Activity: Print the entries that appear below, exactly as written and without their pictures.

Input for this task:

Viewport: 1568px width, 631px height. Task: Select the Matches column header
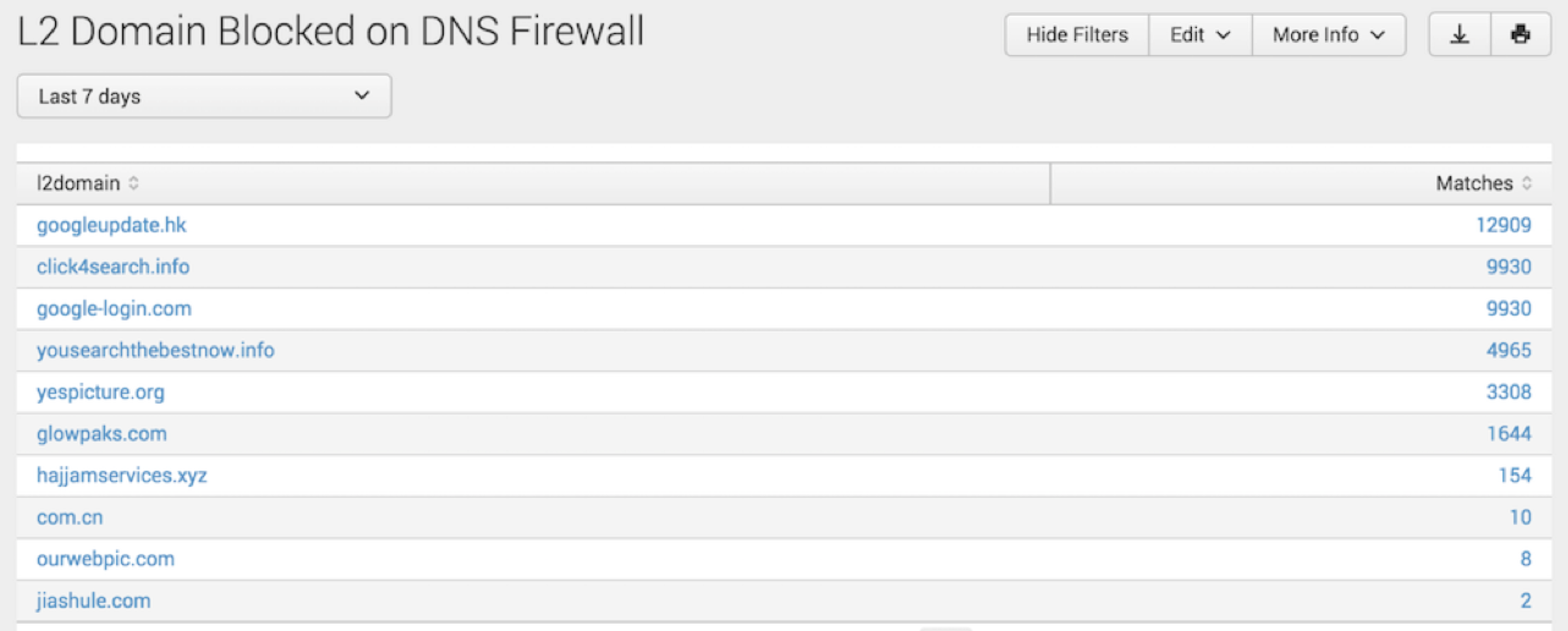coord(1476,183)
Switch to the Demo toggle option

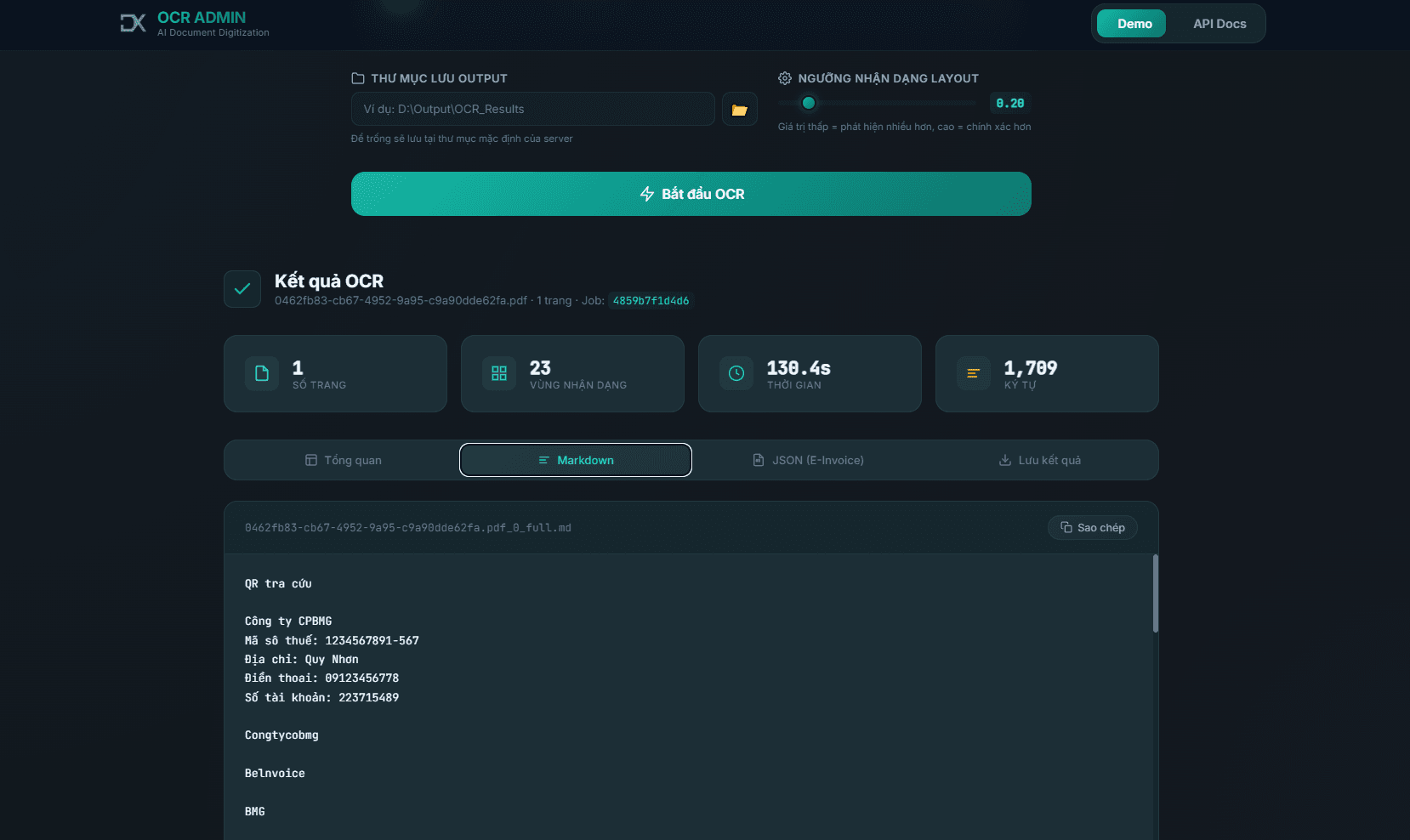tap(1134, 24)
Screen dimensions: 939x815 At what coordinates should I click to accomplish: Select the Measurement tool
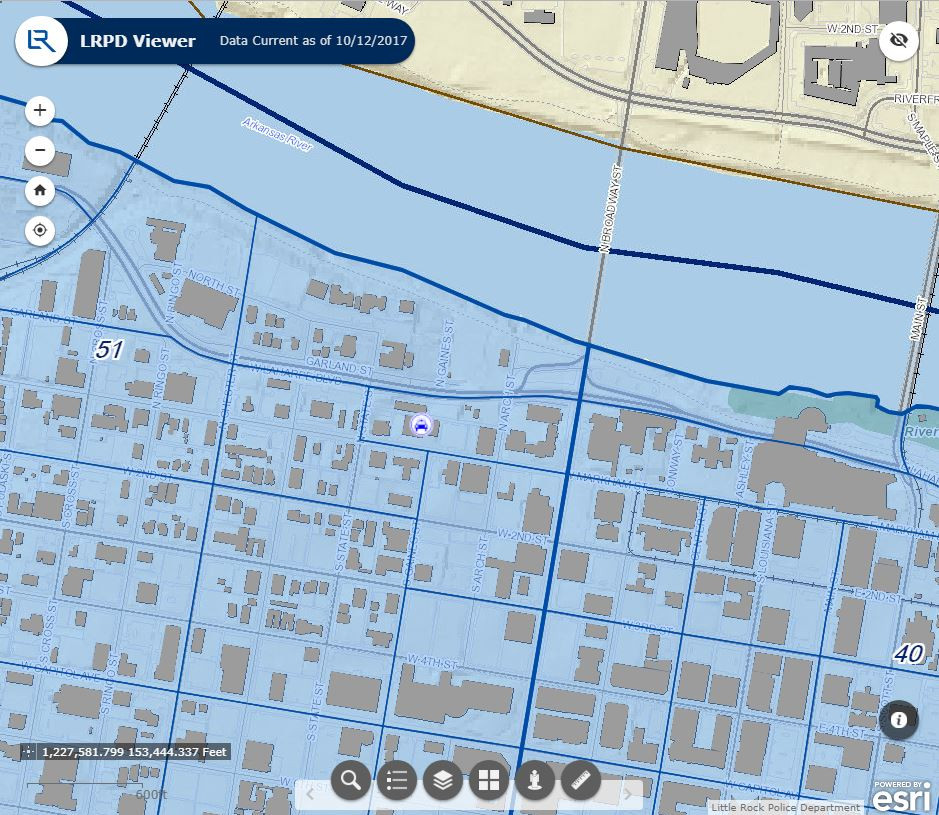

Response to the exercise:
Viewport: 1568px width, 631px height. Task: Select the Matches column header
coord(1476,183)
Switch to the Demo toggle option

tap(1134, 24)
Screen dimensions: 939x815 At what coordinates should I click to accomplish: Select the Measurement tool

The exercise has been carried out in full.